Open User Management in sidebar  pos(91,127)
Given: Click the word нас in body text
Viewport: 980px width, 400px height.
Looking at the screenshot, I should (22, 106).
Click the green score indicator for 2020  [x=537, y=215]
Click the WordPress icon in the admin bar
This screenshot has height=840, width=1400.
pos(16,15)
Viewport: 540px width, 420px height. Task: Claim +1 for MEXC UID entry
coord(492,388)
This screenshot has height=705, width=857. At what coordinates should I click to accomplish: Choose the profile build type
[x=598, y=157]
+++++
What you need to do: The line with "This screenshot has height=840, width=1400." marks where to start. Transcribe from there through the final line of the records, exactly and with nothing added.

Written reply:
This screenshot has height=840, width=1400.
pos(16,15)
Viewport: 540px width, 420px height. Task: Claim +1 for MEXC UID entry
coord(492,388)
This screenshot has height=705, width=857. At what coordinates should I click to accomplish: Choose the profile build type
[x=598, y=157]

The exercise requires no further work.